=== EXERCISE INSTRUCTIONS ===
Task for the records below: please retype exactly and only the lines from the first through the one with "This screenshot has height=1217, width=2576.", with every picture omitted.

**** DATASET RECORDS ****

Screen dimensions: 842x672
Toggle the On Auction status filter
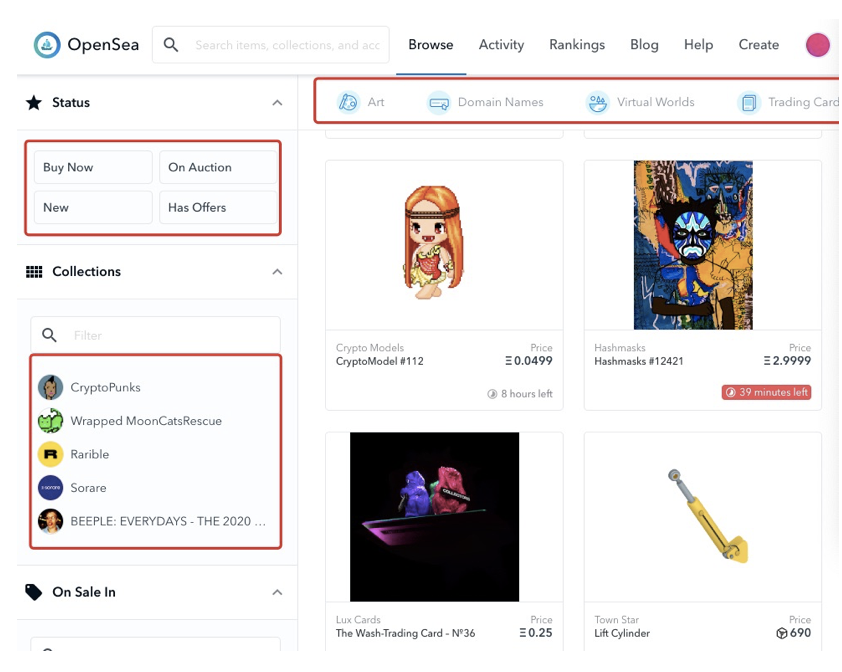(218, 167)
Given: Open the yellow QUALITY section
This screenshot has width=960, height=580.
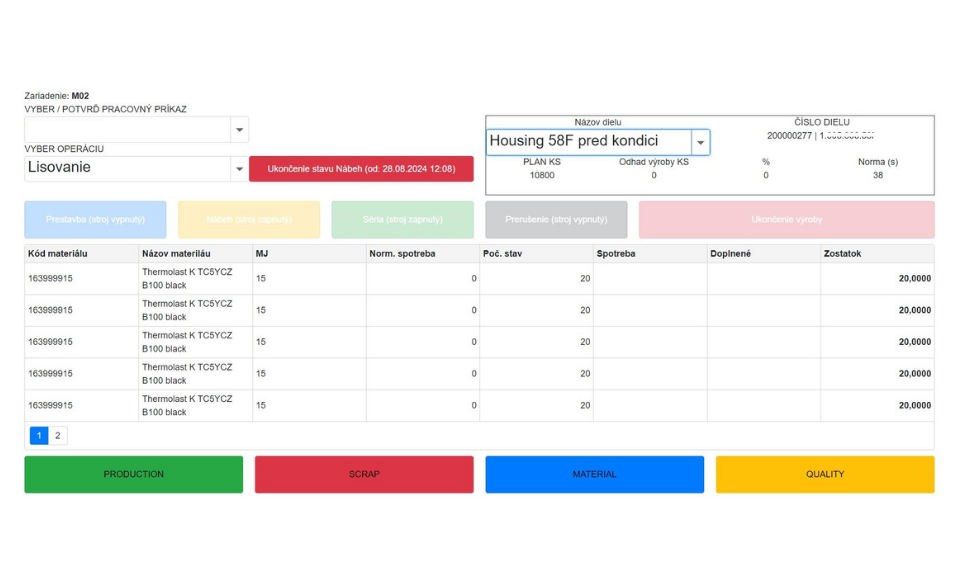Looking at the screenshot, I should coord(825,474).
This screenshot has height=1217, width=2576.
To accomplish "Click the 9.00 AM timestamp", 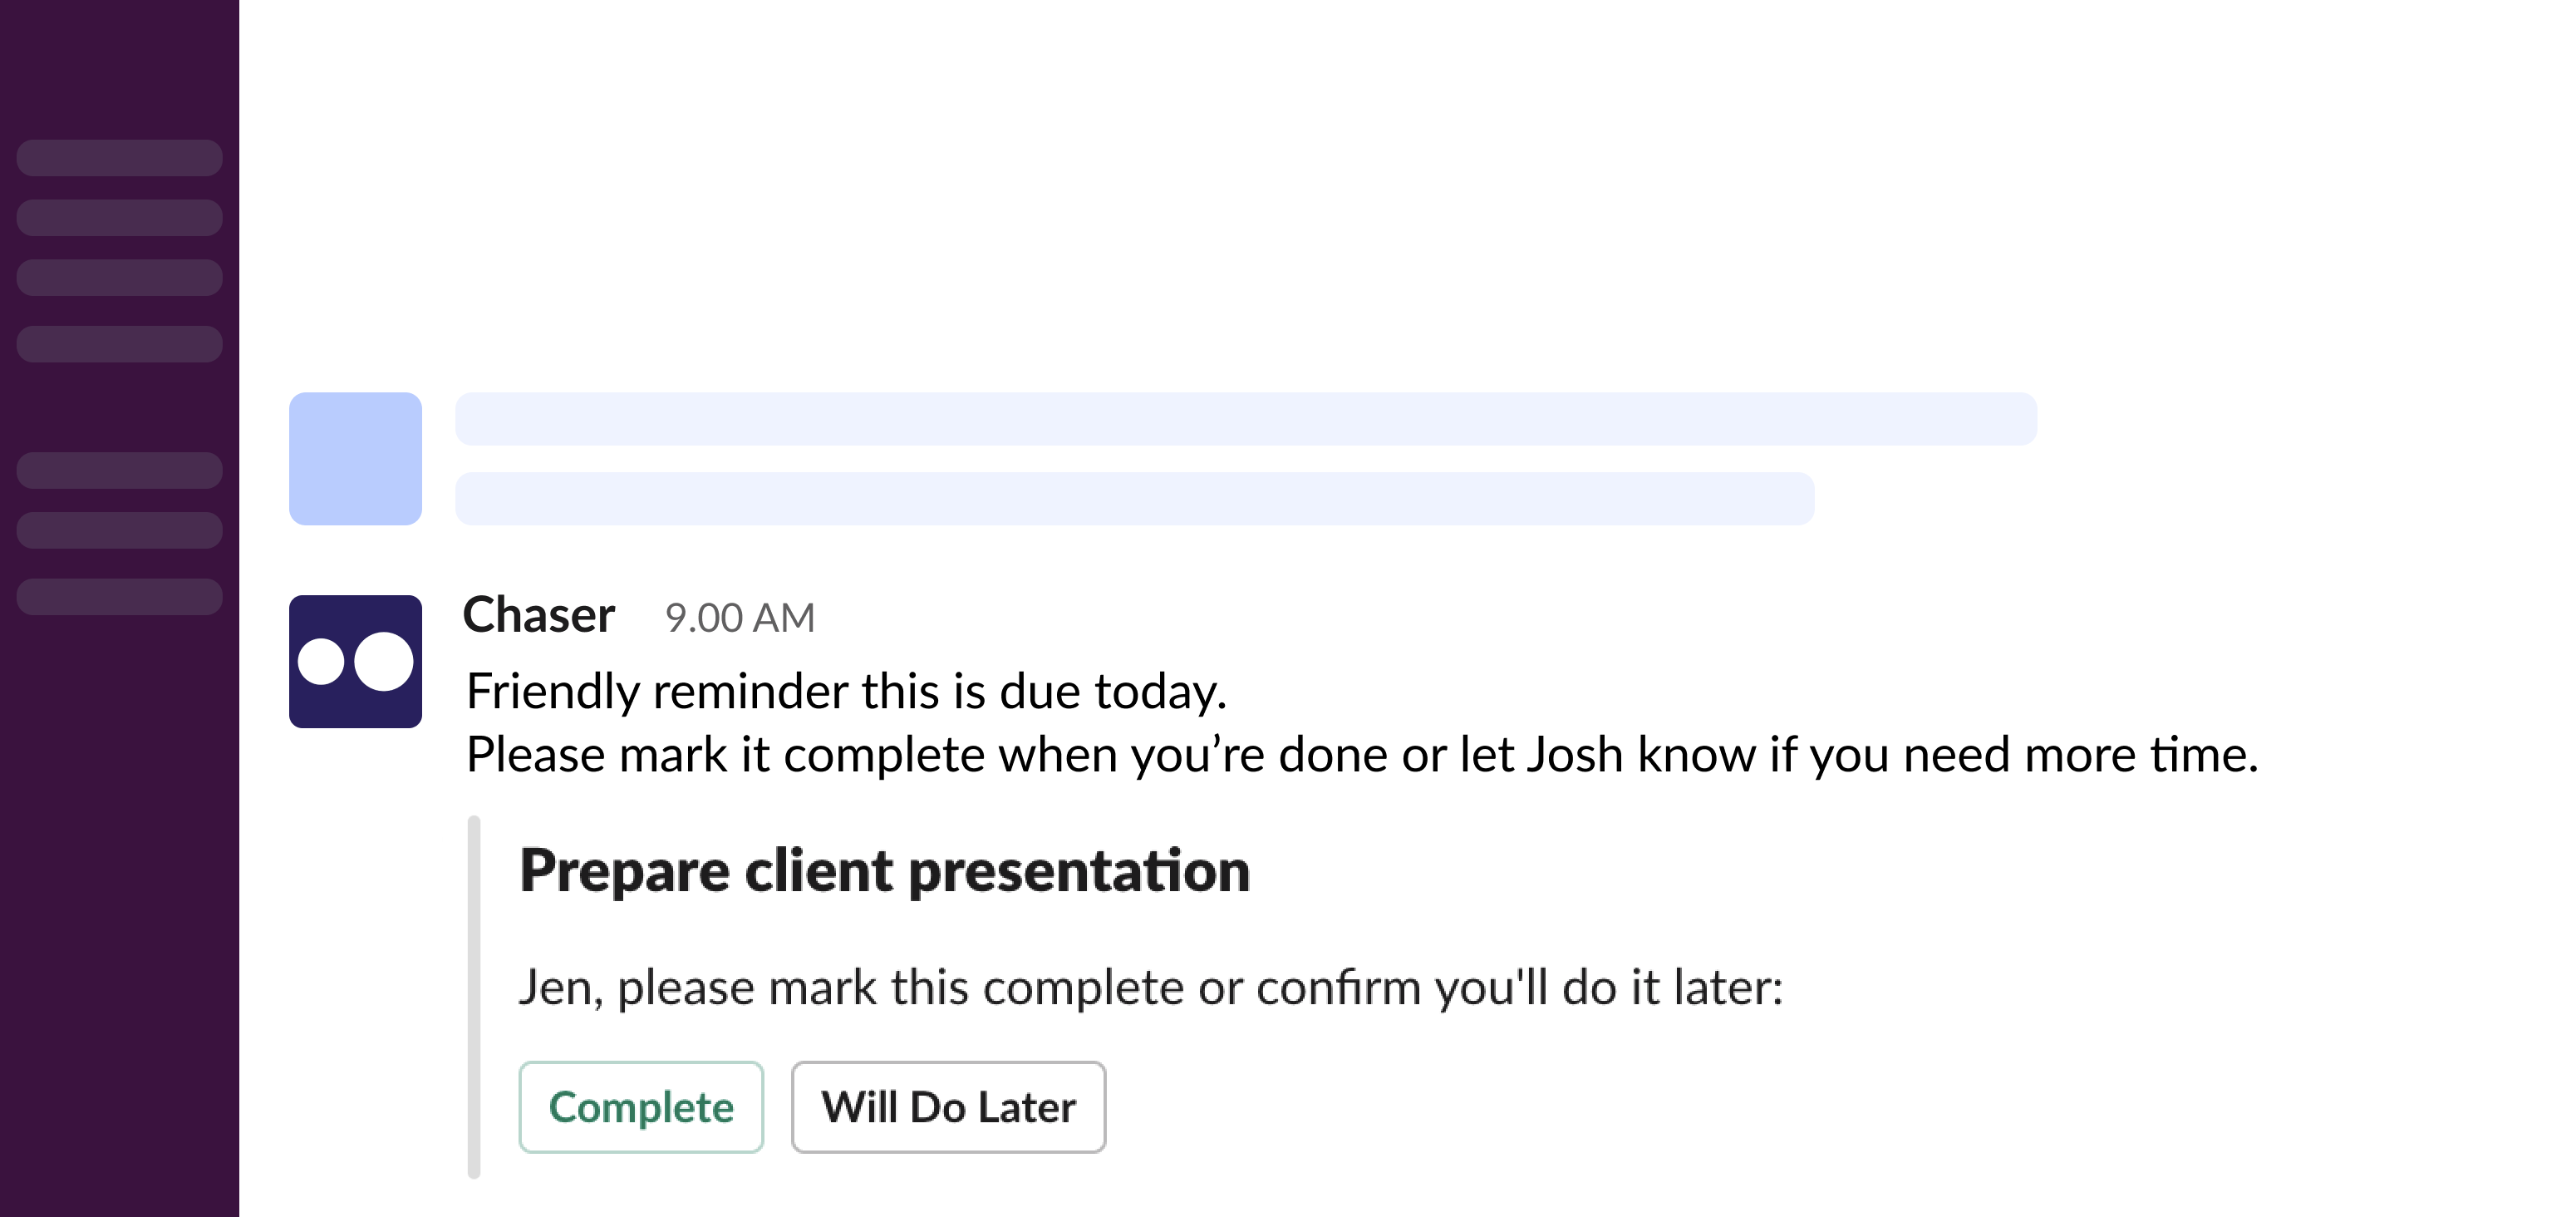I will (x=740, y=618).
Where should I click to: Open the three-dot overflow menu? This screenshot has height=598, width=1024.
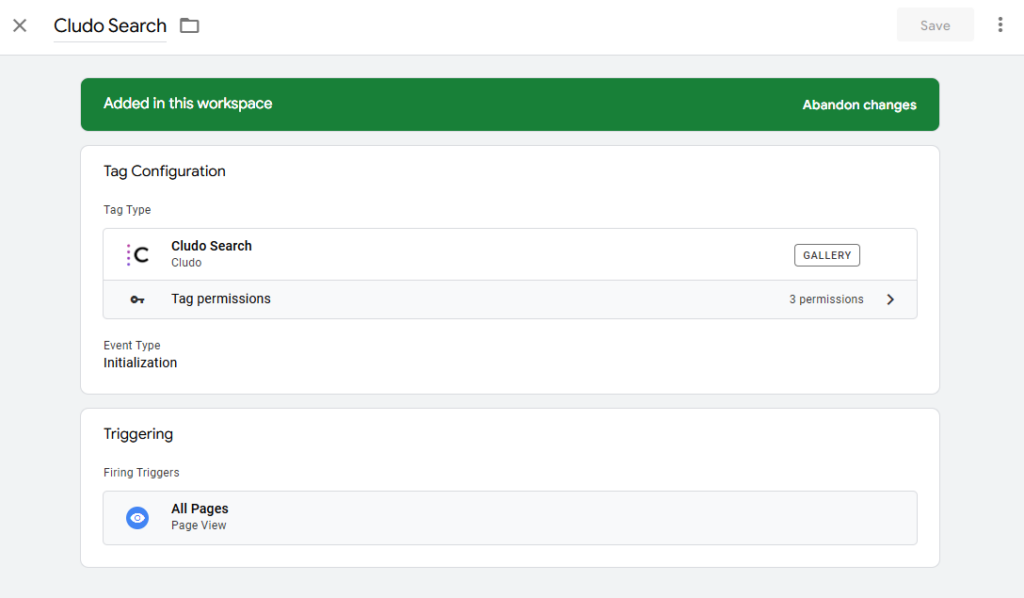1000,24
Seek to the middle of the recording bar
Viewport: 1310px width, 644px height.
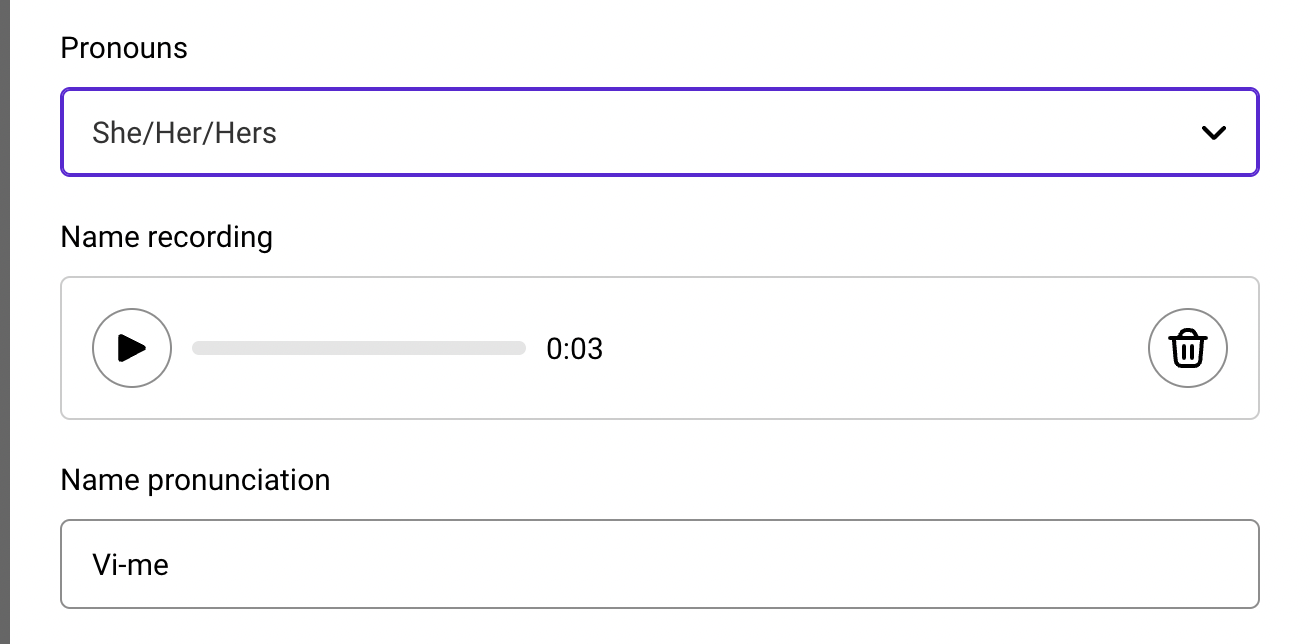359,348
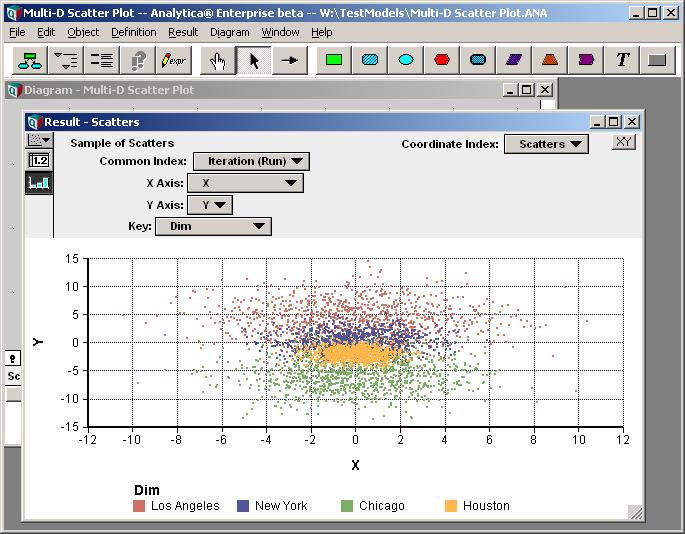Toggle the XY comparison button

623,142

****

=== ANSWER SPACE ===
Screen dimensions: 842x672
Toggle the On Auction status filter
(218, 167)
Given: Open the yellow QUALITY section
This screenshot has width=960, height=580.
Looking at the screenshot, I should coord(825,474).
This screenshot has height=1217, width=2576.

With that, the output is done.